The uprising Saif denied was happening – a captured tank in Zawiya
As Tripoli fell to the rebels in 2011, Saif al Islam was pictured smiling broadly – reportedly still in the capital. Sitting in an armoured SUV, he wagged his index finger – a gesture that had become a trademark during his rallying speeches – warning that the Gaddafis were not done. When he was tracked down just over two months later by rebel forces, he was pictured with a bandaged right hand. Although official reports said the injuries were sustained before capture during a NATO air strike, others suggested his rebel captors had tried to chop off the offending digit to silence its wagging once and for all.
That was nearly four years ago. Last week, after a trial that lasted nearly 18 months, a court in Tripoli sentenced Saif al Islam to death by firing squad.
But he was not in the courtroom. He was in a jail over 100 miles away in a town called Zintan.

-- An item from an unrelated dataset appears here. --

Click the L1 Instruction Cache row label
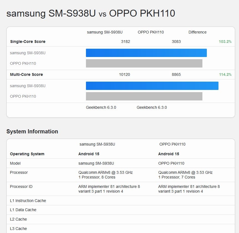Image resolution: width=239 pixels, height=233 pixels. 28,201
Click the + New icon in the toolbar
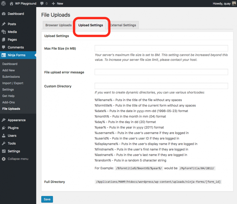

His captors are refusing to hand over their prize to the government in Tripoli. That government in Tripoli is locked in a power struggle with another government based in the Eastern city of Tobruk. The initial optimism after the fall of Gaddafi in 2011 for a united and democratic Libya is long gone. The country has descended into civil war with ISIL fighters reportedly cashing in on the chaos. It is hardly surprising then that the verdict has garnered more column inches in the international community than it has in the country itself.
International organisations focus on reports of torture, human rights and the fairness – or lack thereof – of the Libyan justice system. Their arguments are falling on deaf ears with Libyan leaders battling for survival and fighting each other. And in practice, a sentence passed down by a court that does not hold the prisoner, and with little real control over the country it purports to represent seems somewhat academic. Most Libyans have more pressing worries than the fate of Saif al Islam anyway.
I remember the once grinning, defiant playboy cum aspiring leader. I reluctantly found him educated, eloquent, convincing and even charming. He made the mistake of believing his own hype. When trusted confidants and government ministers defected to the West like rats leaving a sinking ship, he laughed. As his people rioted in the street, he dismissed them. He ignored the most blatant signs that his time was up. It was the behaviour of the most arrogant of men. So it is difficult to imagine how he feels now: dressed in grubby prison overalls, sitting in a dingy cell in Zintan, with his home and country in a violent semi-anarchic chaos. His own arrogance robbed him of a chance to start a new life abroad. His captors now deprive him of the chance of a martyr’s death. And the people of Libya, many of whom used to cheer his name and many of whom thought he heralded a new era for their country have expressed barely a passing interest in his fate.